RODO w sposób ogólny opisuje zadania Inspektora Ochrony Danych. Zgodnie z art. 39 ust.1 oraz 38 ust. 4 RODO są to:
a) informowanie administratora, podmiotu przetwarzającego oraz pracowników, którzy przetwarzają dane osobowe, o obowiązkach spoczywających na nich na mocy niniejszego rozporządzenia oraz innych przepisów Unii lub państw członkowskich o ochronie danych i doradzanie im w tej sprawie;
Urząd Ochrony Danych Osobowych (UODO) trafnie zauważył, że aby Inspektor Ochrony Danych mógł kompetentnie edukować i doradzać innym musi być do tego nie tylko przygotowany merytorycznie, ale także musi bardzo dobrze znać obowiązki administratorów i podmiotów przetwarzających. Dlatego Inspektor Ochrony Danych w ramach Outsourcingu IOD dba o edukacje osób podejmujących działania i decyzje w zakresie ochrony danych osobowych.
b) monitorowanie przestrzegania niniejszego rozporządzenia, innych przepisów Unii lub państw członkowskich o ochronie danych oraz polityk administratora lub podmiotu przetwarzającego w dziedzinie ochrony danych osobowych, w tym podział obowiązków, działania zwiększające świadomość, szkolenia personelu uczestniczącego w operacjach przetwarzania oraz powiązane z tym audyty,
Inspektor Ochrony Danych w ramach Outsourcingu IOD analizuje oraz sprawdza zgodność przetwarzania, a także informuje, doradza i rekomenduje określone działania administratora lub podmiotu przetwarzającego.
c) udzielanie na żądanie zaleceń co do oceny skutków dla ochrony danych oraz monitorowanie jej wykonania zgodnie z art. 35,
Inspektor Ochrony Danych w ramach Outsourcingu IOD przeprowadza konsultacje z administratorem danych w ramach dokonania oceny skutków dla ochrony danych
d) współpraca z organem nadzorczym, czyli z Urzędem Ochrony Danych Osobowych (PUODO),
e) pełnienie funkcji punktu kontaktowego dla organu nadzorczego w kwestiach związanych z przetwarzaniem, w tym z uprzednimi konsultacjami, o których mowa w art. 36 RODO oraz w stosownych przypadkach prowadzenie konsultacji we wszelkich innych sprawach
Inspektor Ochrony Danych w ramach Outsourcingu IOD współpracuje z organem nadzorczym w kwestiach związanych z przetwarzaniem danych osobowych.
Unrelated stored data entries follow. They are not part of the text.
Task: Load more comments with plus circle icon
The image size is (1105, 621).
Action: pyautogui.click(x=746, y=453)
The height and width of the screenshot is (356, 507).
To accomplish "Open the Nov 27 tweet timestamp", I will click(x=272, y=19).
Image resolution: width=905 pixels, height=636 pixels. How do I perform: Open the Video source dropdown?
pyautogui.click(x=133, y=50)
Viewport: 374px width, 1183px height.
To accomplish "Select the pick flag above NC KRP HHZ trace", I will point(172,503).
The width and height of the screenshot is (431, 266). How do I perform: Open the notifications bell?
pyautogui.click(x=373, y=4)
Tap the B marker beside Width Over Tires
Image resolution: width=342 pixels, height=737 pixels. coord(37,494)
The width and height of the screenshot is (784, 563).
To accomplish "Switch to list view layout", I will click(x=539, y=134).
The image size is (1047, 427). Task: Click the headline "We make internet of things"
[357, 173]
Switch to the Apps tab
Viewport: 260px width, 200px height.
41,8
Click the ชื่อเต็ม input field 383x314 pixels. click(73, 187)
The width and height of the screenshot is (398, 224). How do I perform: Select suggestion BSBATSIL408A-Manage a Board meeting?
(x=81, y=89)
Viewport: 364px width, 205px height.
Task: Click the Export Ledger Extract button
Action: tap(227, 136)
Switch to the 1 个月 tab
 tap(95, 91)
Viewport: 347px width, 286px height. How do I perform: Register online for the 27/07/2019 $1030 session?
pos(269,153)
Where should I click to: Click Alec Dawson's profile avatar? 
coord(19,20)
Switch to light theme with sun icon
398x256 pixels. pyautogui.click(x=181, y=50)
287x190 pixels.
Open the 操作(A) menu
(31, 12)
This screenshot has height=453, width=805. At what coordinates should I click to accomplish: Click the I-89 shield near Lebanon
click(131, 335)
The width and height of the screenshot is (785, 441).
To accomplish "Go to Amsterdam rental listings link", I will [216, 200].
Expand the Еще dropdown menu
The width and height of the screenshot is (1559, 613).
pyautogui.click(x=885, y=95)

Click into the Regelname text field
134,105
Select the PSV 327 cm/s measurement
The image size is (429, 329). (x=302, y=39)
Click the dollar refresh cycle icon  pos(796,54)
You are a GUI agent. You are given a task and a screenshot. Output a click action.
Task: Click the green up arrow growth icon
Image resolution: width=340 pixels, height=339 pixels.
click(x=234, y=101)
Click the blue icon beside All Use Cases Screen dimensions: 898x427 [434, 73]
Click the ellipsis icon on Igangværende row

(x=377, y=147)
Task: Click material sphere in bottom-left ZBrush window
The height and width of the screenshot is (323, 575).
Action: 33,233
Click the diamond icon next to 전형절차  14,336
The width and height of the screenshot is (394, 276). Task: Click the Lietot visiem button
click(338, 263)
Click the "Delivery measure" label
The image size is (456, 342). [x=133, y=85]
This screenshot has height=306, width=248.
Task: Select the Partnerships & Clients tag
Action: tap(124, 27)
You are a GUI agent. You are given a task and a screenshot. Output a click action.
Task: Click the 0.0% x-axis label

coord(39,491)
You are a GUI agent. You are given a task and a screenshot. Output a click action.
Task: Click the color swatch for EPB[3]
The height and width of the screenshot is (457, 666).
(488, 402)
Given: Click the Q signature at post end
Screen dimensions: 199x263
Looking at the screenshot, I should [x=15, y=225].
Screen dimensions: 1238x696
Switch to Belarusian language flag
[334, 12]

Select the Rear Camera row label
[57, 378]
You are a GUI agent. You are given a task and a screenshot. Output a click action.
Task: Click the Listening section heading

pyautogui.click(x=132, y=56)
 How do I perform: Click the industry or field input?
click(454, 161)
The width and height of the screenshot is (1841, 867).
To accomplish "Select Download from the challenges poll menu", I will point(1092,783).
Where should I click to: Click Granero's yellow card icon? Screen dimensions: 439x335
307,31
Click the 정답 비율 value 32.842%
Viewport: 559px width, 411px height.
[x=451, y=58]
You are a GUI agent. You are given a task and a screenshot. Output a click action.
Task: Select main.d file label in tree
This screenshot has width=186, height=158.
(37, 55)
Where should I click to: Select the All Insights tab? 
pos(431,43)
Natomiast w ramach funkcji punktu kontaktowego należy traktować Inspektora Ochrony Danych, jako pośrednika pomiędzy administratorem lub podmiotem przetwarzającym, a organem nadzorczym.
Zadania Inspektora Ochrony Danych zostały przedstawione ogólnikowo. Warto jednak pamiętać, że firma EDUODO w ramach Outsourcingu IOD ma za zadanie również:
- reprezentować administratora podczas kontroli UODO,
- aktualizować dokumenty „na gotowo”, aby były one aktualne,
- informować o wszystkich zmianach w przepisach, przypominać o ważnych kwestiach, związanych z ochroną danych i nie tylko,
- troszczyć się o bezpieczeństwo administratora, a także zapobiegać naruszeniom bezpieczeństwa danych,
- rozpatrywać skargi osób fizycznych i nie tylko.